Quote Originally Posted by Oracle_Hunter View Post
Still, puncturing one's innocence, particularly in a world literally built for war, is never something to be celebrated. Worse, Sizemore isn't just learning that he has power, he's learning that he is, in fact, bred to kill and kill well, not just dig tunnels and make crap golems.

He hates killing, and every time he has to end another life it kills him a bit more inside. Sure, he's a Technical Pacifist but being forced to confront that pretty much all he does is kill is just going to turn him into a Shell Shocked Senior which is not the fate I'd wish on anyone.
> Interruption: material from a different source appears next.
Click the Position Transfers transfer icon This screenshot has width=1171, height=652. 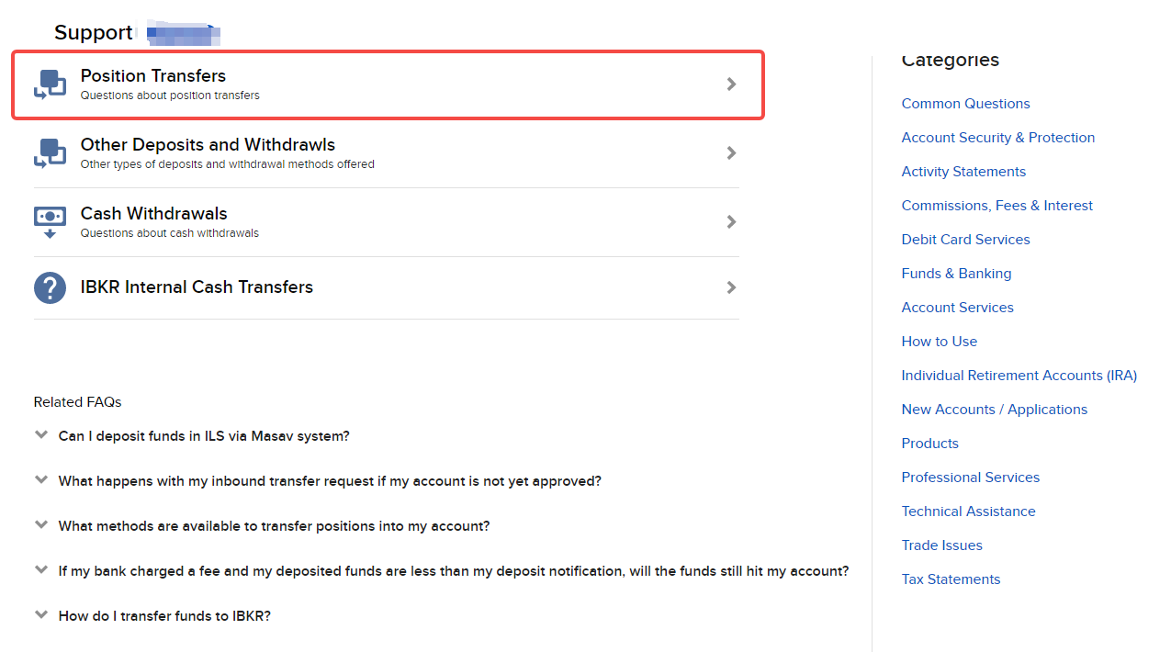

Heck, considering the structure of the game, it probably would have been a kindness for Sizemore to die before he had to order his creation to smoosh the heads of two lovers. The longer he lives the more lives he must take, and it's not a taste he enjoys.
Obviously, I disagree. I don't particularly truck with the idea that sheltering people from the horror is any path to a better life. Innocence is overvalued. I think this way because it encourages a lack of responsibility that is, yes, temporal and localized. This holds doubly true, because whether Sizemore likes it or not, he's nominally on "Team Evil."

Having him die is no favor either. Killing him because he's "slightly damaged goods" seems like amputating a leg to treat a cold. I would not preserve any "purity" at that kind of cost. I would rather have people risk insanity and anomie first before I would ever permit such nihilistic solace. This is the willful disregard of life's reality, not an affirmation of it.

No, he needs to see the full extent of the power he wields in the world and the responsibility, both personally and socially, that he has to own up to. He needs to assert his own morality instead of permitting himself to simply go along with the a system that basically serves the selfish ambitions of men like Stanley and others.